Sometimes trying to access the main interface at http://localhost:8880 will throw an HTTP 500 error. In these cases it may be possible to visit http://localhost:8880/hub/home and stop the server.
Viewing Jupyter Notebook Server logs
JupyterHub logs are viewable by normal users in Kibana.
A dashboard has been created named JupyterHub and this is also linked from the Home Dashboard.
At present the logs are not split per user, but we are working to make this possible.
They are no longer written by default to /var/log/syslog
but they are retained on the host in the systemd journal.
You might need to see JupyterHub logs to troubleshoot login issues or resource issues affecting the cluster.
An individual user's notebook server log be examined with the following command
sudo journalctl -f -u jupyter-$USERNAME-singleuser.service
Viewing JupyterHub logs
TODO: Make this work for regular users!
You might need to see JupyterHub logs to troubleshoot login issues:
sudo journalctl -f -u jupyterhub
"An error occurred while trying to connect to the Java server"
If you see an error like this:
ERROR:py4j.java_gateway:An error occurred while trying to connect to the Java server (127.0.0.1:43881) Traceback (most recent call last): File "/usr/lib/spark3/python/lib/py4j-0.10.9-src.zip/py4j/java_gateway.py", line 977, in _get_connection connection = self.deque.pop() IndexError: pop from an empty deque
Try each of these options, one at time:
- restart your notebook kernel (Menu -> Kernel -> Restart kernel)

The problem: Copy the JupyterHub troubleshooting notes word for word, from the first line to the last. The records come from a separate source unrelated to the JupyterHub troubleshooting notes.

Information supplied:
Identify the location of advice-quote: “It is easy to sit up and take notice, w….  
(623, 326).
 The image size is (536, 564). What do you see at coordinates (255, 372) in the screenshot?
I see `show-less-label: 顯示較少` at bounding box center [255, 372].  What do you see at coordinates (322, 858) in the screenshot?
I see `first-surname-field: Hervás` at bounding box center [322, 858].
...
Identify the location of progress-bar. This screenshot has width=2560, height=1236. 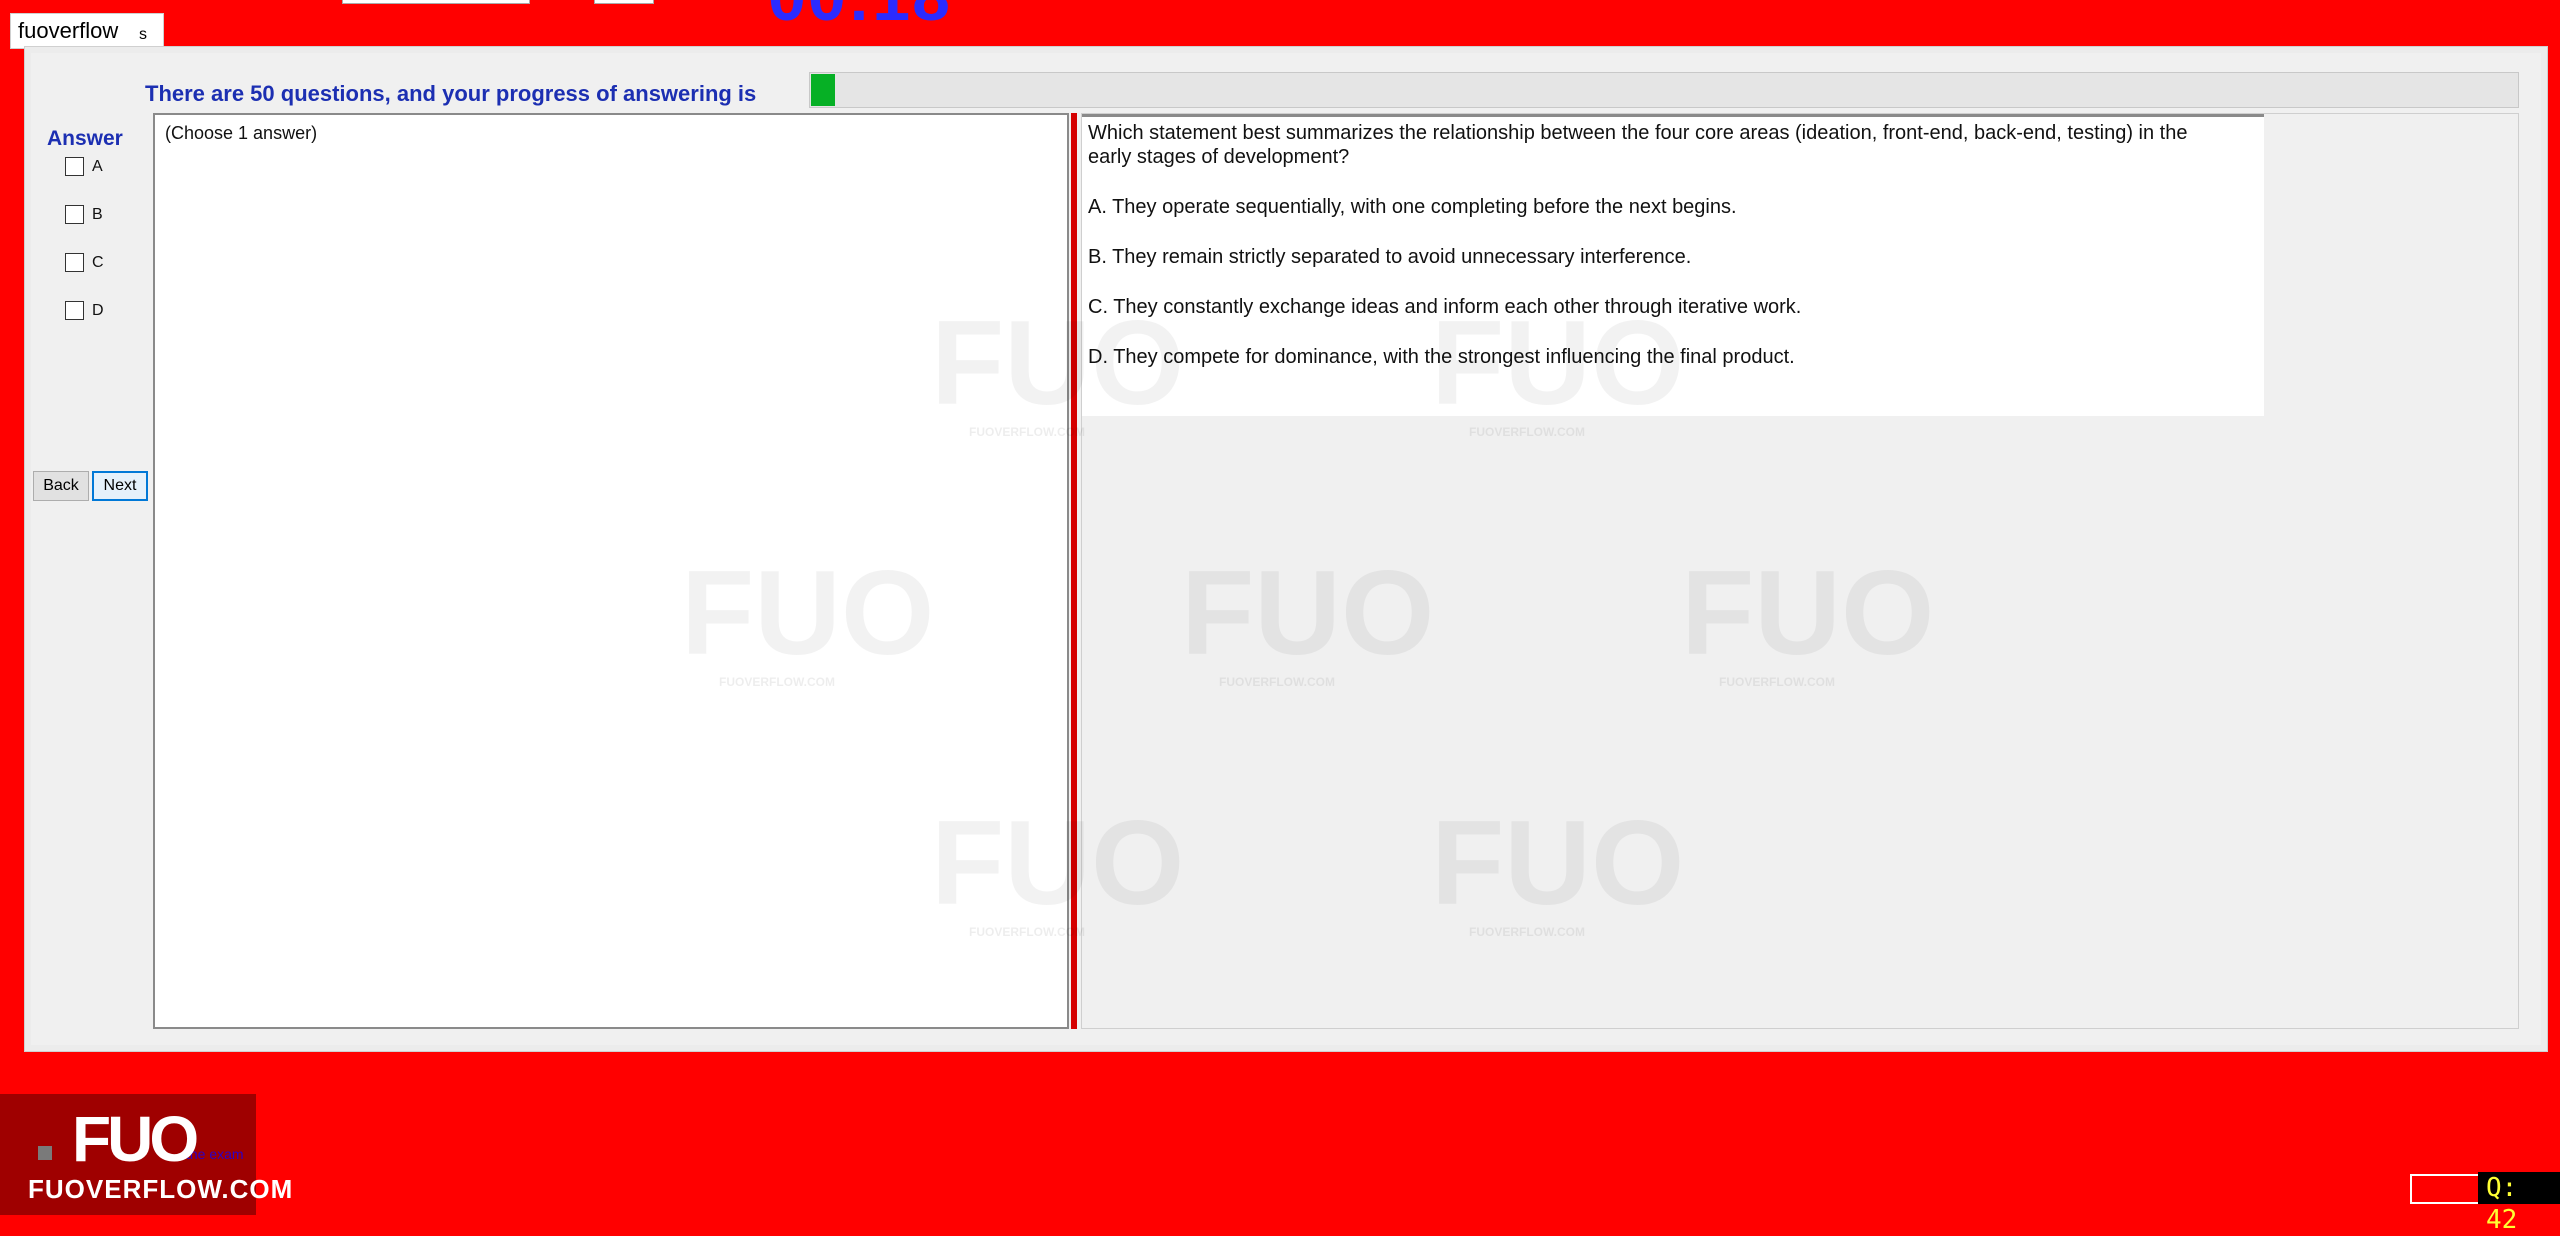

Answer section:
Sometimes trying to access the main interface at http://localhost:8880 will throw an HTTP 500 error. In these cases it may be possible to visit http://localhost:8880/hub/home and stop the server.
Viewing Jupyter Notebook Server logs
JupyterHub logs are viewable by normal users in Kibana.
A dashboard has been created named JupyterHub and this is also linked from the Home Dashboard.
At present the logs are not split per user, but we are working to make this possible.
They are no longer written by default to /var/log/syslog
but they are retained on the host in the systemd journal.
You might need to see JupyterHub logs to troubleshoot login issues or resource issues affecting the cluster.
An individual user's notebook server log be examined with the following command
sudo journalctl -f -u jupyter-$USERNAME-singleuser.service
Viewing JupyterHub logs
TODO: Make this work for regular users!
You might need to see JupyterHub logs to troubleshoot login issues:
sudo journalctl -f -u jupyterhub
"An error occurred while trying to connect to the Java server"
If you see an error like this:
ERROR:py4j.java_gateway:An error occurred while trying to connect to the Java server (127.0.0.1:43881) Traceback (most recent call last): File "/usr/lib/spark3/python/lib/py4j-0.10.9-src.zip/py4j/java_gateway.py", line 977, in _get_connection connection = self.deque.pop() IndexError: pop from an empty deque
Try each of these options, one at time:
- restart your notebook kernel (Menu -> Kernel -> Restart kernel)